Mereka mengintai anak-anak yang haus perhatian, tidak tahu haru bercerita pada siapa, merasa bosan dengan kegiatan di dunia nyata, dan lain sebagainya. Untuk itu, tegaskan pada anak untuk tidak menuliskan informasi pribadi di media sosial, seperti nama lengkap, foto yang bersifat privat, alamat rumah dan sekolah, nomor ponsel, dan lainnya. Ajarkan juga untuk tidak melayani ajakan bertemu orang tak dikenal. Kedua hal ini membuat anak terhindar dari kemungkinan kekerasan yang bermula dari media sosial, seperti penculikan, pelecehan seksual, ancaman, hingga pemerkosaan.
Kekerasan yang dialami anak dan remaja yang berawal dari hubungan di sosial media telah sangat meresahkan. Komisi Nasional Perlindungan Anak merilis bahwa pemerkosaan pada remaja putri oleh kenalannya di media sosial mulai muncul tahun 2011 sebanyak 36 kasus. Tahun 2012, sebanyak 29 kasus dan pada Januari-Maret 2013 jumlahnya naik lagi menjadi 37 kasus. Pada tahun 2016, KPAI menerima 3.581 kasus pengaduan masyarakat. Dari jumlah itu, sebanyak 414 kasus merupakan kasus kejahatan anak berbasis siber. Melesatnya angka kejadian tersebut, ditengarai karena kurangnya pengetahuan anak mengenai cara bermedia sosial secara bijak serta dipicu juga oleh kehampaan yang dialami anak-anak dalam hubungan emosional di dunia nyata, baik itu dengan orang tua maupun lingkungan pergaulan yang lebih luas.

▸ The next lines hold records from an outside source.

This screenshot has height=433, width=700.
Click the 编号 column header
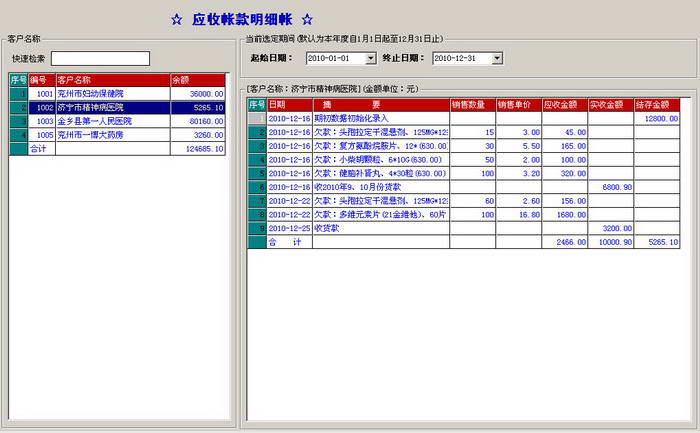coord(42,80)
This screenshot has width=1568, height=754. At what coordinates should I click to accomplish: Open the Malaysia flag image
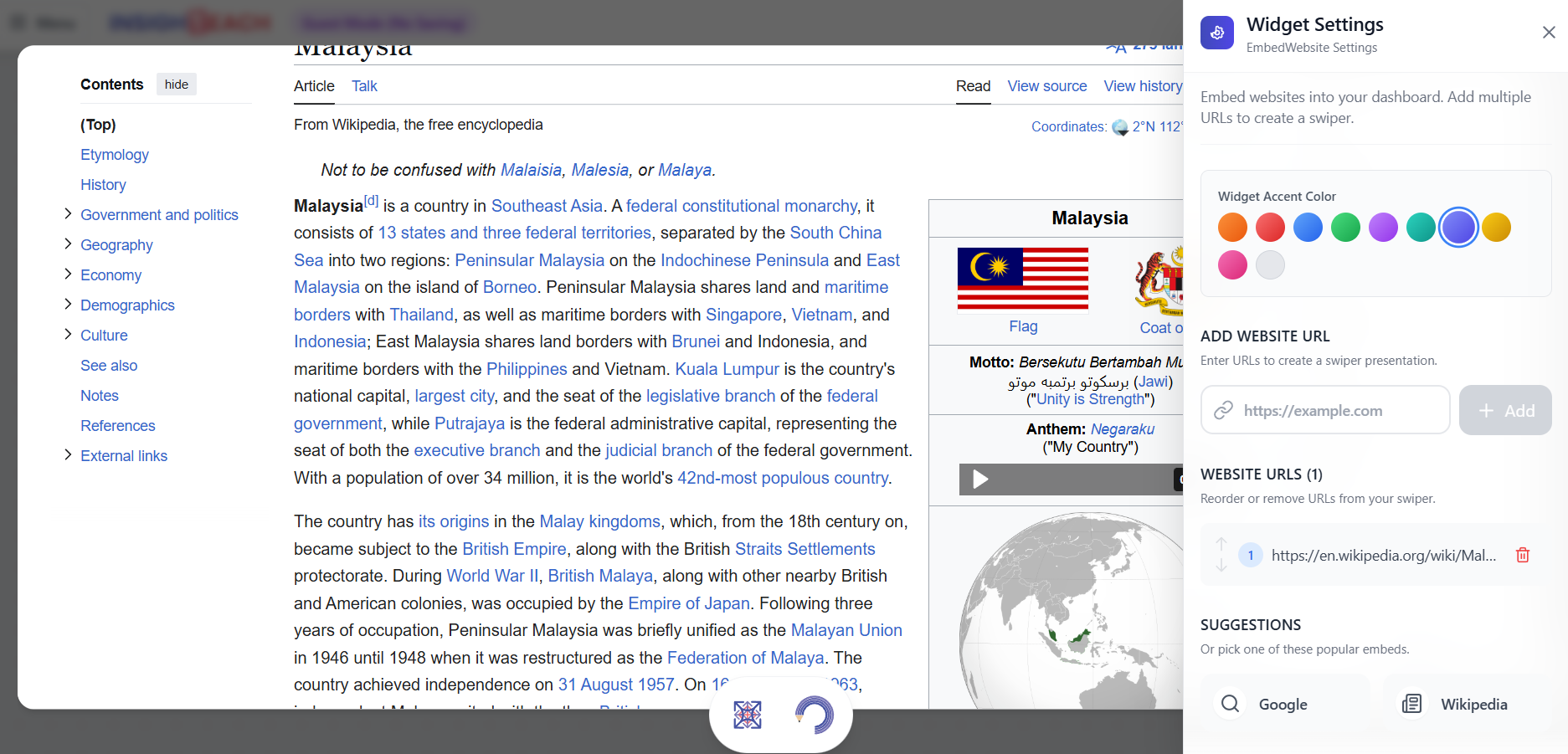pyautogui.click(x=1022, y=279)
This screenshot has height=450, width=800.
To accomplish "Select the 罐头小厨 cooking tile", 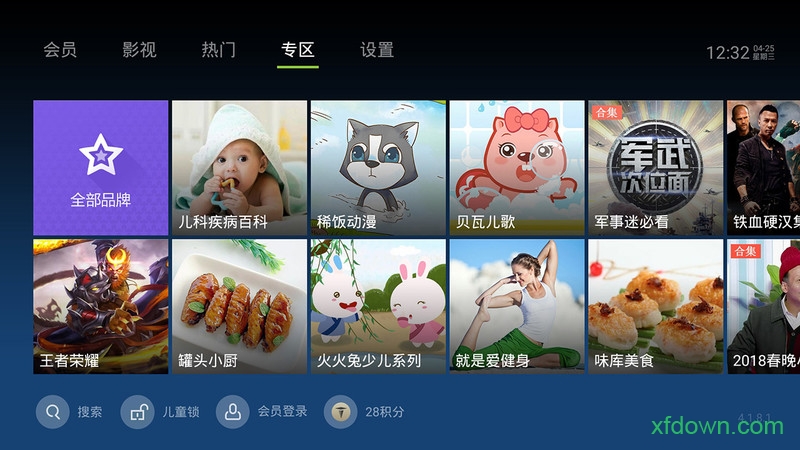I will click(x=239, y=307).

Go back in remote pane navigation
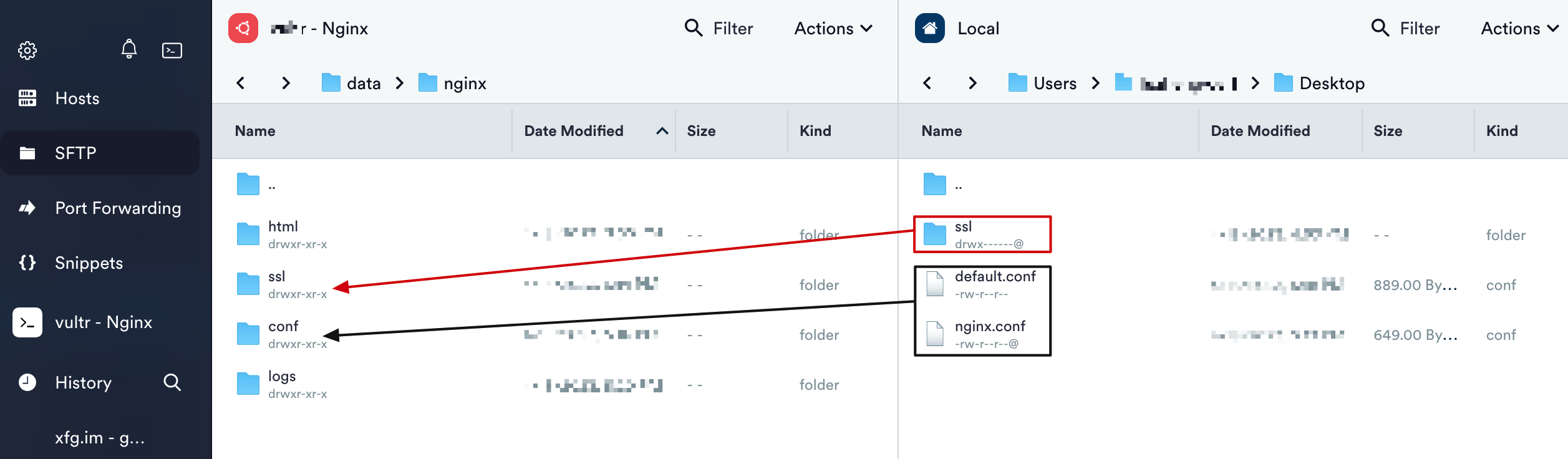point(241,83)
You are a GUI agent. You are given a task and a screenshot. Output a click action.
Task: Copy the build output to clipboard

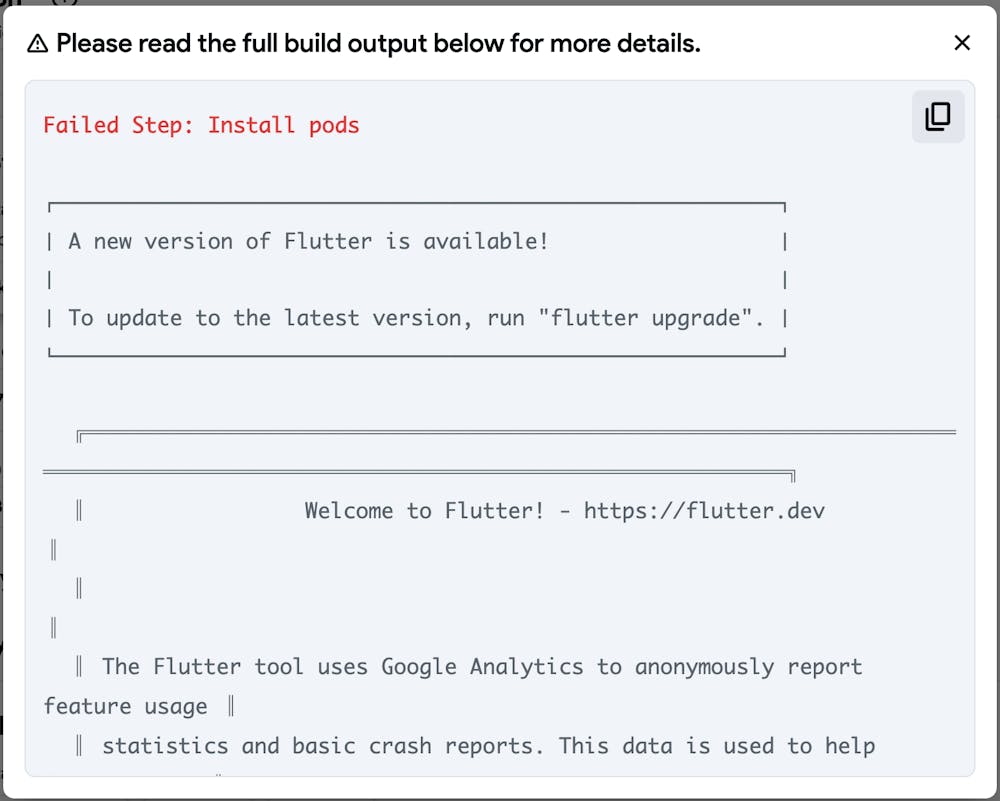pos(937,117)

Pengaruh buruk media sosial menurunkan kualitas hidup anak pada khususnya dan keluarga pada umumnya. Kecanduan media sosial membuat anak tak berminat pada kegiatan sosial di dunia nyata dan pada akhirnya mengalami kesulitan berkomunikasi verbal. Hal yang lebih buruk bisa berupa depresi, menurunnya prestasi, kerugian materi karena penipuan melalui media sosial, menurunnya self esteem karena cyber bullying, luka fisik dan mental karena pelecehan oleh orang yang dikenal melalui media sosial, dan lain sebagainya.